Como Macondo quiere ser el relato de una nueva fundación, plantea el problema de cómo respetar la
memoria y construir el futuro o mejor de cómo sólo se puede construir un futuro
haciéndose con la memoria. Si Cien años de soledad se ha convertido en
la novela del siglo veinte es porque hace de Macondo no sólo la cifra de
latinoamérica sino también de nuestro tiempo.
Esa doble
mirada -y de la interpretación que de ella da Ana Cristina Benavides- hacia
Europa y hacia Latinoamérica, obliga a preguntarnos por el objetivo real de la
obra: ¿decir a Europa las causas del destino maldito de Macondo o hacer
consciente a los macondinos de la necesidad de recordar?. El siguiente episodio puede dar una pista.
Hacia el final de la obra repica un teléfono en lo que fue compañía bananera.

- [Datos sin procesar]:
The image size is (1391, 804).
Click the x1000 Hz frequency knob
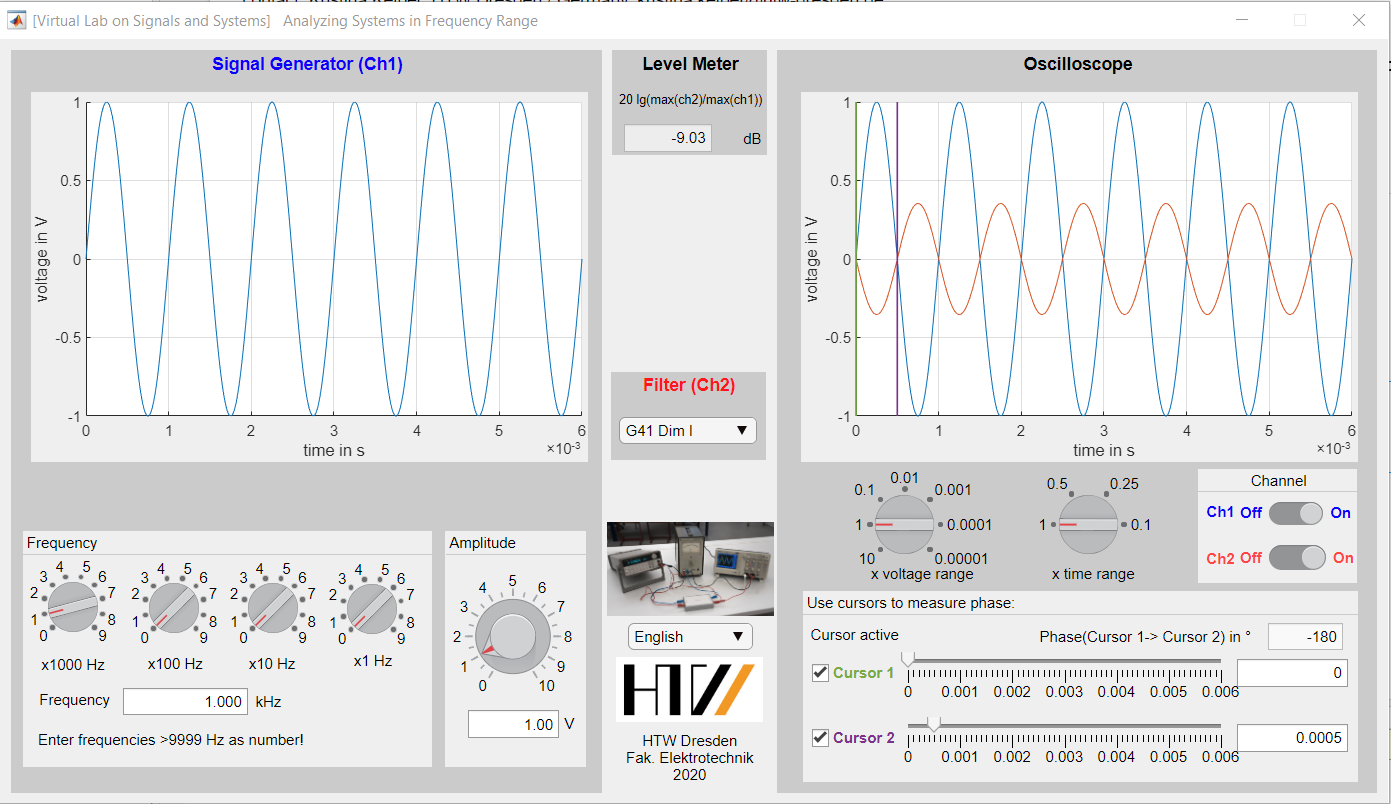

- [Tarea 1]: Transcribe sin cambios el fragmento del texto sobre Macondo, todo lo que va desde "Como Macondo quiere" hasta "fue compañía bananera.".
- [Tarea 2]: Enumera todos los lugares, reales o ficticios, que se nombran en el texto sobre Macondo.
- [Tarea 3]: Traduce al inglés esta oración del texto sobre Macondo: "Hacia el final de la obra repica un teléfono en lo que fue compañía bananera."
Para responder, basta con el texto sobre Macondo.

- [Solución 1]:
Como Macondo quiere ser el relato de una nueva fundación, plantea el problema de cómo respetar la
memoria y construir el futuro o mejor de cómo sólo se puede construir un futuro
haciéndose con la memoria. Si Cien años de soledad se ha convertido en
la novela del siglo veinte es porque hace de Macondo no sólo la cifra de
latinoamérica sino también de nuestro tiempo.
Esa doble
mirada -y de la interpretación que de ella da Ana Cristina Benavides- hacia
Europa y hacia Latinoamérica, obliga a preguntarnos por el objetivo real de la
obra: ¿decir a Europa las causas del destino maldito de Macondo o hacer
consciente a los macondinos de la necesidad de recordar?. El siguiente episodio puede dar una pista.
Hacia el final de la obra repica un teléfono en lo que fue compañía bananera.

- [Solución 2]: Macondo, Latinoamérica, Europa

- [Solución 3]: Toward the end of the work, a telephone rings in what used to be the banana company.